Trois femmes entourent Gurshad Shaheman : sa mère et ses deux tantes, dont l’une vit en Allemagne et l’autre à Téhéran. Sa mère, elle, vit en France ; trois femmes aux destins divers, mais qui, toutes, se rejoignent sur un point : l’extraordinaire courage dont elles ont dû faire face pour surmonter des vies faites de coups, de tortures et d’humiliation.
« Extraordinaire » : c’est peut-être ce mot qui dérange. Car si pour nous, à Paris, les récits auxquels ces femmes se livrent relèvent bien de l’extraordinaire, leurs ressemblances nous forcent à admettre cette cruelle évidence : en Iran, les horreurs qu’elles ont vécues sont bel et bien la norme.

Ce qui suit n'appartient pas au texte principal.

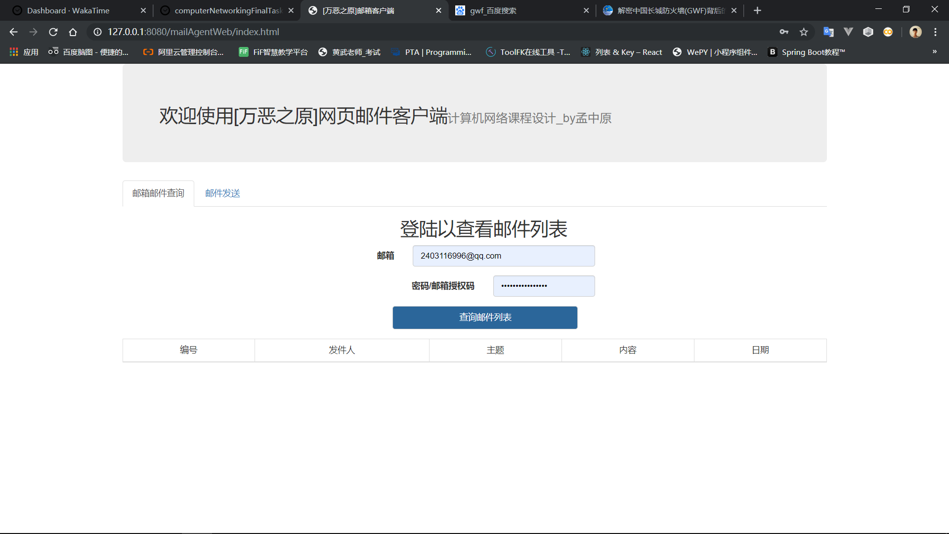The height and width of the screenshot is (534, 949).
Task: Go back with the back arrow
Action: pos(13,32)
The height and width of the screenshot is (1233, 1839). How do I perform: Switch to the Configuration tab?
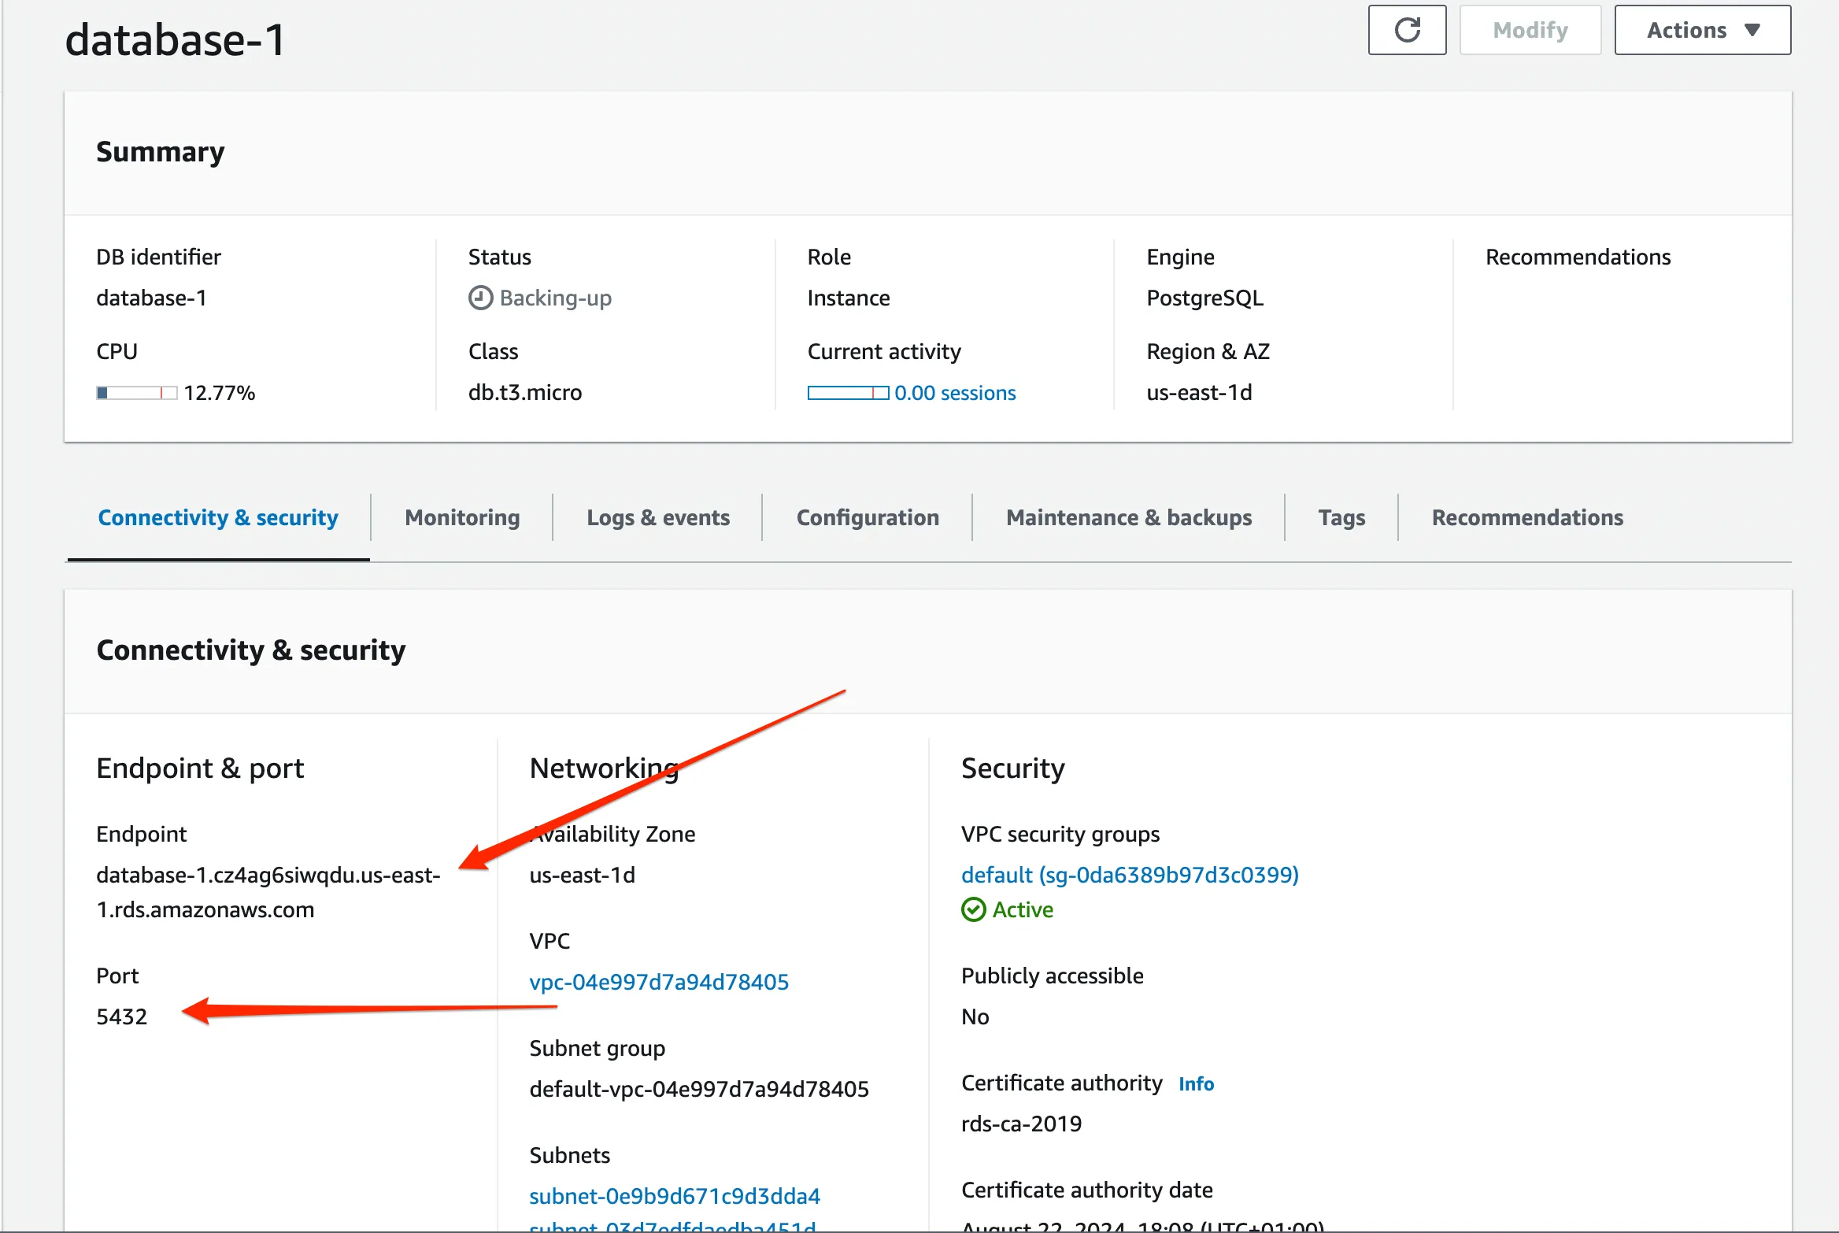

Nées en Iran dans une famille progressiste, les trois femmes semblaient dans un premier temps vouées au bonheur. Pourtant, la Révolution de 1979, ainsi que la violence conjugale à laquelle elles doivent faire face au quotidien, auront raison de cette parenthèse que fut leur enfance. La mère de Gurshad Shaheman, l’aînée de la famille, nous raconte son goût pour l’étude. Elle dut toutefois interrompre son parcours universitaire lors de la Révolution et un mariage arrangé avec un homme d’une grande violence eut définitivement raison de ses aspirations. Il ne resta plus alors comme issue que l’immigration en France, avec, là aussi, de nouvelles embûches et humiliations.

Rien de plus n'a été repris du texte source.